» **WHAT IS BEING ASKED**
The whole of the material needs to be repeated exactly, line for line.
────────────────────────────────────────
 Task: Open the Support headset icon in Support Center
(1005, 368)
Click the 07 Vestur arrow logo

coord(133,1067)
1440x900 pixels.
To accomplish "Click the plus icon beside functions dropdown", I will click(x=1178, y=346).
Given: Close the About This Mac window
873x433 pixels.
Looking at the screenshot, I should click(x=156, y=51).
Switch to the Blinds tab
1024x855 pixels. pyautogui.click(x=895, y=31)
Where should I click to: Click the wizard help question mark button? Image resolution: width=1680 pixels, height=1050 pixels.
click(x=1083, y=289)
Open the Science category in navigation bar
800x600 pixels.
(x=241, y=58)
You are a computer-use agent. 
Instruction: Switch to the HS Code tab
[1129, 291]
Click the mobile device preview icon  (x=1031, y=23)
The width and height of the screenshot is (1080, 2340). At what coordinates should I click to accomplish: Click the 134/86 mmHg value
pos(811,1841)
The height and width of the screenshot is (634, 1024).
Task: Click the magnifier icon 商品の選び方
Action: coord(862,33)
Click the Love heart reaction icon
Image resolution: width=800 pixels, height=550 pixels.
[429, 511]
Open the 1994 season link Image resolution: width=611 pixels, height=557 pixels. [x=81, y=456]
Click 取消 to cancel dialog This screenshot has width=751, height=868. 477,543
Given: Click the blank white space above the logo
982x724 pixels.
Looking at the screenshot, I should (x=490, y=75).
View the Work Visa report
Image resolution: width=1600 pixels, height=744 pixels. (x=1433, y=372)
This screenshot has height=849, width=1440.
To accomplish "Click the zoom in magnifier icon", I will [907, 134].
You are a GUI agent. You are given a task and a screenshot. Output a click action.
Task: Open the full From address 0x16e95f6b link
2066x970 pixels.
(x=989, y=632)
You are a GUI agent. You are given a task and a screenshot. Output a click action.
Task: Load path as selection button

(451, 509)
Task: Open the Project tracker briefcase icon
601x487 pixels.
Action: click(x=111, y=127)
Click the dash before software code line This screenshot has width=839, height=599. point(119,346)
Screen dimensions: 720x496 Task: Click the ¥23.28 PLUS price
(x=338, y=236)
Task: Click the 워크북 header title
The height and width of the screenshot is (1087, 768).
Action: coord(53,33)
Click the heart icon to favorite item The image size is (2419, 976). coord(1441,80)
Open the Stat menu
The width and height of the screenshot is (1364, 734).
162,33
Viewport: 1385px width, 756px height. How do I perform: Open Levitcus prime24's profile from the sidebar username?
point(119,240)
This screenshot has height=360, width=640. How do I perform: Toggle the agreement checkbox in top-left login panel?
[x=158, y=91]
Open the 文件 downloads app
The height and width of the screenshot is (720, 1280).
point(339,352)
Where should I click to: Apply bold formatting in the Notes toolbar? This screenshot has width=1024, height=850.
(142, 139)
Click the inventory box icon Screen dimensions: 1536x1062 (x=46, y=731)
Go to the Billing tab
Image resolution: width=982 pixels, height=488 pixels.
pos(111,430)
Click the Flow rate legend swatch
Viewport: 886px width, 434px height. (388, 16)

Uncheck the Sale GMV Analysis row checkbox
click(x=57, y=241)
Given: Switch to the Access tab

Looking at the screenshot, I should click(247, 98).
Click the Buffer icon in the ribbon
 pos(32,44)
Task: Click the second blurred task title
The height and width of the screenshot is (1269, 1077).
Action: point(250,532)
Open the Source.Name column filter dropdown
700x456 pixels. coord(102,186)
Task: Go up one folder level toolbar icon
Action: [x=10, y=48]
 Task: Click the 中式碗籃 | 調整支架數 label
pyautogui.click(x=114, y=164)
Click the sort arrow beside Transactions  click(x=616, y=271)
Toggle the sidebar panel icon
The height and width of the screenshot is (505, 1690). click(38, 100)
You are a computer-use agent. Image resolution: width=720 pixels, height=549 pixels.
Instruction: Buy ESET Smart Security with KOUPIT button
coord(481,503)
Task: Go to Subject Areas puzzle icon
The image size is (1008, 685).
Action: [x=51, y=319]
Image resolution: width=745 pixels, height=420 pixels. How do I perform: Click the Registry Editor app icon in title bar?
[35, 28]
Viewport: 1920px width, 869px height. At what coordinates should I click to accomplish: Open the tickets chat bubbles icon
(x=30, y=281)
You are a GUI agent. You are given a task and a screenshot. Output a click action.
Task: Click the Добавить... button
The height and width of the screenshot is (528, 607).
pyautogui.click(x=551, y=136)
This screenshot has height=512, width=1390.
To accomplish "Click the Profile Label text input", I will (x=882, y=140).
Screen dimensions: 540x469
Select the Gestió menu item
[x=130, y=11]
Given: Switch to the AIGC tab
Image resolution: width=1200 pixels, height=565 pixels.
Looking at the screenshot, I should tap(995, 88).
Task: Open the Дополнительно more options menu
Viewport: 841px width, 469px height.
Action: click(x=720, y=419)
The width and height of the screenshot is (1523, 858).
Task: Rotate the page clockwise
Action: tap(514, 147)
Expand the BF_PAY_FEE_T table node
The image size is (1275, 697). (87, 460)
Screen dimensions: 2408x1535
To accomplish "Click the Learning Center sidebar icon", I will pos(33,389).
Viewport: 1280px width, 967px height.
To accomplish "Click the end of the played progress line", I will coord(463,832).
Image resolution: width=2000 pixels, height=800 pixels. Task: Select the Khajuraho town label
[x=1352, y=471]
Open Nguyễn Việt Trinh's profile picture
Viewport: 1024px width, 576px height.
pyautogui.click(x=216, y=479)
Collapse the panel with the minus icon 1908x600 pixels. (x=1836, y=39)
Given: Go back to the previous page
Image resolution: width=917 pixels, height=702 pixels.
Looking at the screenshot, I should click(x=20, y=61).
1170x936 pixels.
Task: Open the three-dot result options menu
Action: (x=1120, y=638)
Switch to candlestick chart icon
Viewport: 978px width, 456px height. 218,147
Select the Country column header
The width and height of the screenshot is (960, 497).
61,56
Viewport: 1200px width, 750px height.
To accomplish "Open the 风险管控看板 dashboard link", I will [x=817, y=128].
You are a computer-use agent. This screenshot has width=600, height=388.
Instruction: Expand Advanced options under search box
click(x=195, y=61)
────────────────────────────────────────
» **WRITTEN REPLY**
 Task: Open the Support headset icon in Support Center
(1005, 368)
Click the 07 Vestur arrow logo

coord(133,1067)
1440x900 pixels.
To accomplish "Click the plus icon beside functions dropdown", I will click(x=1178, y=346).
Given: Close the About This Mac window
873x433 pixels.
Looking at the screenshot, I should click(x=156, y=51).
Switch to the Blinds tab
1024x855 pixels. pyautogui.click(x=895, y=31)
Where should I click to: Click the wizard help question mark button? Image resolution: width=1680 pixels, height=1050 pixels.
click(x=1083, y=289)
Open the Science category in navigation bar
800x600 pixels.
(x=241, y=58)
You are a computer-use agent. 
Instruction: Switch to the HS Code tab
[1129, 291]
Click the mobile device preview icon  (x=1031, y=23)
The width and height of the screenshot is (1080, 2340). At what coordinates should I click to accomplish: Click the 134/86 mmHg value
pos(811,1841)
The height and width of the screenshot is (634, 1024).
Task: Click the magnifier icon 商品の選び方
Action: coord(862,33)
Click the Love heart reaction icon
Image resolution: width=800 pixels, height=550 pixels.
[429, 511]
Open the 1994 season link Image resolution: width=611 pixels, height=557 pixels. [x=81, y=456]
Click 取消 to cancel dialog This screenshot has width=751, height=868. 477,543
Given: Click the blank white space above the logo
982x724 pixels.
Looking at the screenshot, I should (x=490, y=75).
View the Work Visa report
Image resolution: width=1600 pixels, height=744 pixels. (x=1433, y=372)
This screenshot has height=849, width=1440.
To accomplish "Click the zoom in magnifier icon", I will [907, 134].
You are a GUI agent. You are given a task and a screenshot. Output a click action.
Task: Open the full From address 0x16e95f6b link
2066x970 pixels.
(x=989, y=632)
You are a GUI agent. You are given a task and a screenshot. Output a click action.
Task: Load path as selection button

(451, 509)
Task: Open the Project tracker briefcase icon
601x487 pixels.
Action: click(x=111, y=127)
Click the dash before software code line This screenshot has width=839, height=599. point(119,346)
Screen dimensions: 720x496 Task: Click the ¥23.28 PLUS price
(x=338, y=236)
Task: Click the 워크북 header title
The height and width of the screenshot is (1087, 768).
Action: coord(53,33)
Click the heart icon to favorite item The image size is (2419, 976). coord(1441,80)
Open the Stat menu
The width and height of the screenshot is (1364, 734).
162,33
Viewport: 1385px width, 756px height. How do I perform: Open Levitcus prime24's profile from the sidebar username?
point(119,240)
This screenshot has height=360, width=640. How do I perform: Toggle the agreement checkbox in top-left login panel?
[x=158, y=91]
Open the 文件 downloads app
The height and width of the screenshot is (720, 1280).
point(339,352)
Where should I click to: Apply bold formatting in the Notes toolbar? This screenshot has width=1024, height=850.
(142, 139)
Click the inventory box icon Screen dimensions: 1536x1062 (x=46, y=731)
Go to the Billing tab
Image resolution: width=982 pixels, height=488 pixels.
pos(111,430)
Click the Flow rate legend swatch
Viewport: 886px width, 434px height. (388, 16)

Uncheck the Sale GMV Analysis row checkbox
click(x=57, y=241)
Given: Switch to the Access tab

Looking at the screenshot, I should click(247, 98).
Click the Buffer icon in the ribbon
 pos(32,44)
Task: Click the second blurred task title
The height and width of the screenshot is (1269, 1077).
Action: point(250,532)
Open the Source.Name column filter dropdown
700x456 pixels. coord(102,186)
Task: Go up one folder level toolbar icon
Action: [x=10, y=48]
 Task: Click the 中式碗籃 | 調整支架數 label
pyautogui.click(x=114, y=164)
Click the sort arrow beside Transactions  click(x=616, y=271)
Toggle the sidebar panel icon
The height and width of the screenshot is (505, 1690). click(38, 100)
You are a computer-use agent. Image resolution: width=720 pixels, height=549 pixels.
Instruction: Buy ESET Smart Security with KOUPIT button
coord(481,503)
Task: Go to Subject Areas puzzle icon
The image size is (1008, 685).
Action: [x=51, y=319]
Image resolution: width=745 pixels, height=420 pixels. How do I perform: Click the Registry Editor app icon in title bar?
[35, 28]
Viewport: 1920px width, 869px height. At what coordinates should I click to accomplish: Open the tickets chat bubbles icon
(x=30, y=281)
You are a GUI agent. You are given a task and a screenshot. Output a click action.
Task: Click the Добавить... button
The height and width of the screenshot is (528, 607).
pyautogui.click(x=551, y=136)
This screenshot has height=512, width=1390.
To accomplish "Click the Profile Label text input", I will (x=882, y=140).
Screen dimensions: 540x469
Select the Gestió menu item
[x=130, y=11]
Given: Switch to the AIGC tab
Image resolution: width=1200 pixels, height=565 pixels.
Looking at the screenshot, I should tap(995, 88).
Task: Open the Дополнительно more options menu
Viewport: 841px width, 469px height.
Action: click(x=720, y=419)
The width and height of the screenshot is (1523, 858).
Task: Rotate the page clockwise
Action: tap(514, 147)
Expand the BF_PAY_FEE_T table node
The image size is (1275, 697). (87, 460)
Screen dimensions: 2408x1535
To accomplish "Click the Learning Center sidebar icon", I will pos(33,389).
Viewport: 1280px width, 967px height.
To accomplish "Click the end of the played progress line", I will coord(463,832).
Image resolution: width=2000 pixels, height=800 pixels. Task: Select the Khajuraho town label
[x=1352, y=471]
Open Nguyễn Việt Trinh's profile picture
Viewport: 1024px width, 576px height.
pyautogui.click(x=216, y=479)
Collapse the panel with the minus icon 1908x600 pixels. (x=1836, y=39)
Given: Go back to the previous page
Image resolution: width=917 pixels, height=702 pixels.
Looking at the screenshot, I should click(x=20, y=61).
1170x936 pixels.
Task: Open the three-dot result options menu
Action: (x=1120, y=638)
Switch to candlestick chart icon
Viewport: 978px width, 456px height. 218,147
Select the Country column header
The width and height of the screenshot is (960, 497).
61,56
Viewport: 1200px width, 750px height.
To accomplish "Open the 风险管控看板 dashboard link", I will [x=817, y=128].
You are a computer-use agent. This screenshot has width=600, height=388.
Instruction: Expand Advanced options under search box
click(x=195, y=61)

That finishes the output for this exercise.